## ACTIONS TO TAKE:
• 1. Which people does the trial testimony report name? List every one.
• 2. Can you copy the trial testimony report word for word, from "Trammell said Williams'" up to and including "had been strangled."?

## DOCUMENT PASSAGE:

An elderly woman testified today that she saw 20-year-old Larry Rogers "slumped over" in the front seat of a green station wagon driven by murder suspect Wayne B. Williams on the last day Rogers was seen alive.
Nellie Trammell, who said she had seen Williams several times before that day but did not know his name, testified that Williams cut in front of her while she was trying to make a right turn near Rogers' house on March 30, 1981.
Trammell said Williams' station wagon slowed as it passed her car. "I looked at this man's face and Larry Rogers was in the seat and he was like this," she said, leaning against the side of the witness stand and crossing her wrists at her waist.
Rogers' decomposed body, clad in blue gym shorts with an undershirt stuffed in the waistband, was found April 9, 1981, in an abandoned northwest Atlanta apartment. He had been strangled.

## EXTRACTED MATERIAL:
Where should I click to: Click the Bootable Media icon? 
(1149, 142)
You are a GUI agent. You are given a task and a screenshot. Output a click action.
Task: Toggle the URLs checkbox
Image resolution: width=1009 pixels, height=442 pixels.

## SOLUTIONS BELOW:
• 1. Larry Rogers, Wayne B. Williams, Nellie Trammell

• 2.
Trammell said Williams' station wagon slowed as it passed her car. "I looked at this man's face and Larry Rogers was in the seat and he was like this," she said, leaning against the side of the witness stand and crossing her wrists at her waist.
Rogers' decomposed body, clad in blue gym shorts with an undershirt stuffed in the waistband, was found April 9, 1981, in an abandoned northwest Atlanta apartment. He had been strangled.